Render every line of the items below as a Markdown table with the columns Index and Text, numbering each row and omitting blank lines.

## BEGIN

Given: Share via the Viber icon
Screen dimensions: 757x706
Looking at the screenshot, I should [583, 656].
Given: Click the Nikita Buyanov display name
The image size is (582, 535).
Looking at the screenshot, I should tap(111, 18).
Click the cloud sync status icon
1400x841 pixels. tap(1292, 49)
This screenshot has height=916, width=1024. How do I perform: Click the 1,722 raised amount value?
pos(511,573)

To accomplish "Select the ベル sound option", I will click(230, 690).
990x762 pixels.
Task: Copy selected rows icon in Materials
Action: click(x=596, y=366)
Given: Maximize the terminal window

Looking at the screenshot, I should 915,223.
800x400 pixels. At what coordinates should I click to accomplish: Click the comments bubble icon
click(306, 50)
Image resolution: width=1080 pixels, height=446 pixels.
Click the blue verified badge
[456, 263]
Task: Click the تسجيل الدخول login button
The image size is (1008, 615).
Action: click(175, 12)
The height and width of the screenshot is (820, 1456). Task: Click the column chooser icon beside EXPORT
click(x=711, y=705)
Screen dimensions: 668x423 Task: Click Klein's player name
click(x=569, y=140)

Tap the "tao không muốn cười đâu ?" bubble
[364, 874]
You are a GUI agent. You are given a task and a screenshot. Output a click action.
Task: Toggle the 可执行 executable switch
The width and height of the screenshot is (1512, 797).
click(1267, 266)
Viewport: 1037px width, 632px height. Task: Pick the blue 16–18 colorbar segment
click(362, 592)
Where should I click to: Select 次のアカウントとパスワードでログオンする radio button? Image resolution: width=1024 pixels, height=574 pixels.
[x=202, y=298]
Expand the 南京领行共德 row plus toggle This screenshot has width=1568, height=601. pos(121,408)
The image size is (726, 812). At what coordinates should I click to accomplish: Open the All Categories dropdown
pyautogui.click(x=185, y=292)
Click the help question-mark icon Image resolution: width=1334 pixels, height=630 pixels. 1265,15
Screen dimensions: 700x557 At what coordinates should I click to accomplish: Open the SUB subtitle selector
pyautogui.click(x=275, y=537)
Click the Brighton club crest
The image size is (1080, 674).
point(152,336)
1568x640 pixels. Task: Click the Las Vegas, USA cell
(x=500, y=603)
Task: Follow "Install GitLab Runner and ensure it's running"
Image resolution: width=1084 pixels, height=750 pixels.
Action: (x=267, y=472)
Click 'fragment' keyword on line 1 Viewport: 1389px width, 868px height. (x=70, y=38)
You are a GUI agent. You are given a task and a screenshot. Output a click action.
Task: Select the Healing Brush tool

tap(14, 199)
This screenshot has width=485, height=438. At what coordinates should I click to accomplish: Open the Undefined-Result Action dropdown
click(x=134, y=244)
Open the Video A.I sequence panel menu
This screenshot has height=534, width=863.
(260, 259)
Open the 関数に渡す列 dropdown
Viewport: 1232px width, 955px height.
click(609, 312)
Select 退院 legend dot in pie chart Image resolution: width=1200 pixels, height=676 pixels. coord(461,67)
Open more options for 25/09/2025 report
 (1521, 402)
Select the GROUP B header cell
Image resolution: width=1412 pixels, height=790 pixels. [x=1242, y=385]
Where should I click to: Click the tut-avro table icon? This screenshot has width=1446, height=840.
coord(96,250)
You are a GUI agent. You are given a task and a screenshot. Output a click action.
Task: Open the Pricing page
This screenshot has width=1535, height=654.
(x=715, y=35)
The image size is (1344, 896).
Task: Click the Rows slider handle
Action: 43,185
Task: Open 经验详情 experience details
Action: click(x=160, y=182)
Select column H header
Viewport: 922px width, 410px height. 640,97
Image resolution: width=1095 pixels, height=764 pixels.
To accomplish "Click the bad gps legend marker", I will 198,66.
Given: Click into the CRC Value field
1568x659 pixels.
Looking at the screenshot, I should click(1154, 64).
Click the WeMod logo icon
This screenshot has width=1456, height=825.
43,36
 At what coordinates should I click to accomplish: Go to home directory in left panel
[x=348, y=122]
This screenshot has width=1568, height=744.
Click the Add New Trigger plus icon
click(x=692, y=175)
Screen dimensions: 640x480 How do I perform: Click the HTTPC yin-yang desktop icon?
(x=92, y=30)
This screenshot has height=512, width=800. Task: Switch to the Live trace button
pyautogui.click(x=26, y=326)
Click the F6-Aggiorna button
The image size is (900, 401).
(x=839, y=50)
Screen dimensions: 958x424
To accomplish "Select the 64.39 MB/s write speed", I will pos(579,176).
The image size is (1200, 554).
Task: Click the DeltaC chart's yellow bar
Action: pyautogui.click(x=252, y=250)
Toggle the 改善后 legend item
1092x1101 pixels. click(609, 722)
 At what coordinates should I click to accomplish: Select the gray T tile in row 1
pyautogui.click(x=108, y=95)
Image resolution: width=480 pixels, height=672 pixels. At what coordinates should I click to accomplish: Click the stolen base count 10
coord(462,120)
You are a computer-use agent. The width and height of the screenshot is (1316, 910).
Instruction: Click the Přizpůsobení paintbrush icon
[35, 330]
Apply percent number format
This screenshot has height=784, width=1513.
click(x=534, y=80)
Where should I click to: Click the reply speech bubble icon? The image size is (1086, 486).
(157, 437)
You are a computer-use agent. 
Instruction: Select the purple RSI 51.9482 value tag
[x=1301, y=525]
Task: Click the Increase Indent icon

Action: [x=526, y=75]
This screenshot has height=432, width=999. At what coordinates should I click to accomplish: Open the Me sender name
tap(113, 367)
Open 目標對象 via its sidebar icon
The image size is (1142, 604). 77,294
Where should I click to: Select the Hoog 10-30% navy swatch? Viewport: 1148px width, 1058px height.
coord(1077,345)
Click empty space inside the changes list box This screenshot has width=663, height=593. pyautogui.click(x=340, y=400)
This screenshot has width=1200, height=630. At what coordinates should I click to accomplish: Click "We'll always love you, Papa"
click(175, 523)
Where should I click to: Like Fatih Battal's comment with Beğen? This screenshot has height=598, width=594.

## END

Output for this exercise ::
| Index | Text |
|---|---|
| 1 | Given: Share via the Viber icon |
| 2 | Screen dimensions: 757x706 |
| 3 | Looking at the screenshot, I should [583, 656]. |
| 4 | Given: Click the Nikita Buyanov display name |
| 5 | The image size is (582, 535). |
| 6 | Looking at the screenshot, I should tap(111, 18). |
| 7 | Click the cloud sync status icon |
| 8 | 1400x841 pixels. tap(1292, 49) |
| 9 | This screenshot has height=916, width=1024. How do I perform: Click the 1,722 raised amount value? |
| 10 | pos(511,573) |
| 11 | To accomplish "Select the ベル sound option", I will click(230, 690). |
| 12 | 990x762 pixels. |
| 13 | Task: Copy selected rows icon in Materials |
| 14 | Action: click(x=596, y=366) |
| 15 | Given: Maximize the terminal window |
| 16 | Looking at the screenshot, I should 915,223. |
| 17 | 800x400 pixels. At what coordinates should I click to accomplish: Click the comments bubble icon |
| 18 | click(306, 50) |
| 19 | Image resolution: width=1080 pixels, height=446 pixels. |
| 20 | Click the blue verified badge |
| 21 | [456, 263] |
| 22 | Task: Click the تسجيل الدخول login button |
| 23 | The image size is (1008, 615). |
| 24 | Action: click(175, 12) |
| 25 | The height and width of the screenshot is (820, 1456). Task: Click the column chooser icon beside EXPORT |
| 26 | click(x=711, y=705) |
| 27 | Screen dimensions: 668x423 Task: Click Klein's player name |
| 28 | click(x=569, y=140) |
| 29 | Tap the "tao không muốn cười đâu ?" bubble |
| 30 | [364, 874] |
| 31 | You are a GUI agent. You are given a task and a screenshot. Output a click action. |
| 32 | Task: Toggle the 可执行 executable switch |
| 33 | The width and height of the screenshot is (1512, 797). |
| 34 | click(1267, 266) |
| 35 | Viewport: 1037px width, 632px height. Task: Pick the blue 16–18 colorbar segment |
| 36 | click(362, 592) |
| 37 | Where should I click to: Select 次のアカウントとパスワードでログオンする radio button? Image resolution: width=1024 pixels, height=574 pixels. |
| 38 | [x=202, y=298] |
| 39 | Expand the 南京领行共德 row plus toggle This screenshot has width=1568, height=601. pos(121,408) |
| 40 | The image size is (726, 812). At what coordinates should I click to accomplish: Open the All Categories dropdown |
| 41 | pyautogui.click(x=185, y=292) |
| 42 | Click the help question-mark icon Image resolution: width=1334 pixels, height=630 pixels. 1265,15 |
| 43 | Screen dimensions: 700x557 At what coordinates should I click to accomplish: Open the SUB subtitle selector |
| 44 | pyautogui.click(x=275, y=537) |
| 45 | Click the Brighton club crest |
| 46 | The image size is (1080, 674). |
| 47 | point(152,336) |
| 48 | 1568x640 pixels. Task: Click the Las Vegas, USA cell |
| 49 | (x=500, y=603) |
| 50 | Task: Follow "Install GitLab Runner and ensure it's running" |
| 51 | Image resolution: width=1084 pixels, height=750 pixels. |
| 52 | Action: (x=267, y=472) |
| 53 | Click 'fragment' keyword on line 1 Viewport: 1389px width, 868px height. (x=70, y=38) |
| 54 | You are a GUI agent. You are given a task and a screenshot. Output a click action. |
| 55 | Task: Select the Healing Brush tool |
| 56 | tap(14, 199) |
| 57 | This screenshot has width=485, height=438. At what coordinates should I click to accomplish: Open the Undefined-Result Action dropdown |
| 58 | click(x=134, y=244) |
| 59 | Open the Video A.I sequence panel menu |
| 60 | This screenshot has height=534, width=863. |
| 61 | (260, 259) |
| 62 | Open the 関数に渡す列 dropdown |
| 63 | Viewport: 1232px width, 955px height. |
| 64 | click(609, 312) |
| 65 | Select 退院 legend dot in pie chart Image resolution: width=1200 pixels, height=676 pixels. coord(461,67) |
| 66 | Open more options for 25/09/2025 report |
| 67 |  (1521, 402) |
| 68 | Select the GROUP B header cell |
| 69 | Image resolution: width=1412 pixels, height=790 pixels. [x=1242, y=385] |
| 70 | Where should I click to: Click the tut-avro table icon? This screenshot has width=1446, height=840. |
| 71 | coord(96,250) |
| 72 | You are a GUI agent. You are given a task and a screenshot. Output a click action. |
| 73 | Task: Open the Pricing page |
| 74 | This screenshot has width=1535, height=654. |
| 75 | (x=715, y=35) |
| 76 | The image size is (1344, 896). |
| 77 | Task: Click the Rows slider handle |
| 78 | Action: 43,185 |
| 79 | Task: Open 经验详情 experience details |
| 80 | Action: click(x=160, y=182) |
| 81 | Select column H header |
| 82 | Viewport: 922px width, 410px height. 640,97 |
| 83 | Image resolution: width=1095 pixels, height=764 pixels. |
| 84 | To accomplish "Click the bad gps legend marker", I will 198,66. |
| 85 | Given: Click into the CRC Value field |
| 86 | 1568x659 pixels. |
| 87 | Looking at the screenshot, I should click(1154, 64). |
| 88 | Click the WeMod logo icon |
| 89 | This screenshot has width=1456, height=825. |
| 90 | 43,36 |
| 91 |  At what coordinates should I click to accomplish: Go to home directory in left panel |
| 92 | [x=348, y=122] |
| 93 | This screenshot has width=1568, height=744. |
| 94 | Click the Add New Trigger plus icon |
| 95 | click(x=692, y=175) |
| 96 | Screen dimensions: 640x480 How do I perform: Click the HTTPC yin-yang desktop icon? |
| 97 | (x=92, y=30) |
| 98 | This screenshot has height=512, width=800. Task: Switch to the Live trace button |
| 99 | pyautogui.click(x=26, y=326) |
| 100 | Click the F6-Aggiorna button |
| 101 | The image size is (900, 401). |
| 102 | (x=839, y=50) |
| 103 | Screen dimensions: 958x424 |
| 104 | To accomplish "Select the 64.39 MB/s write speed", I will pos(579,176). |
| 105 | The image size is (1200, 554). |
| 106 | Task: Click the DeltaC chart's yellow bar |
| 107 | Action: pyautogui.click(x=252, y=250) |
| 108 | Toggle the 改善后 legend item |
| 109 | 1092x1101 pixels. click(609, 722) |
| 110 |  At what coordinates should I click to accomplish: Select the gray T tile in row 1 |
| 111 | pyautogui.click(x=108, y=95) |
| 112 | Image resolution: width=480 pixels, height=672 pixels. At what coordinates should I click to accomplish: Click the stolen base count 10 |
| 113 | coord(462,120) |
| 114 | You are a computer-use agent. The width and height of the screenshot is (1316, 910). |
| 115 | Instruction: Click the Přizpůsobení paintbrush icon |
| 116 | [35, 330] |
| 117 | Apply percent number format |
| 118 | This screenshot has height=784, width=1513. |
| 119 | click(x=534, y=80) |
| 120 | Where should I click to: Click the reply speech bubble icon? The image size is (1086, 486). |
| 121 | (157, 437) |
| 122 | You are a computer-use agent.  |
| 123 | Instruction: Select the purple RSI 51.9482 value tag |
| 124 | [x=1301, y=525] |
| 125 | Task: Click the Increase Indent icon |
| 126 | Action: [x=526, y=75] |
| 127 | This screenshot has height=432, width=999. At what coordinates should I click to accomplish: Open the Me sender name |
| 128 | tap(113, 367) |
| 129 | Open 目標對象 via its sidebar icon |
| 130 | The image size is (1142, 604). 77,294 |
| 131 | Where should I click to: Select the Hoog 10-30% navy swatch? Viewport: 1148px width, 1058px height. |
| 132 | coord(1077,345) |
| 133 | Click empty space inside the changes list box This screenshot has width=663, height=593. pyautogui.click(x=340, y=400) |
| 134 | This screenshot has width=1200, height=630. At what coordinates should I click to accomplish: Click "We'll always love you, Papa" |
| 135 | click(175, 523) |
| 136 | Where should I click to: Like Fatih Battal's comment with Beğen? This screenshot has height=598, width=594. |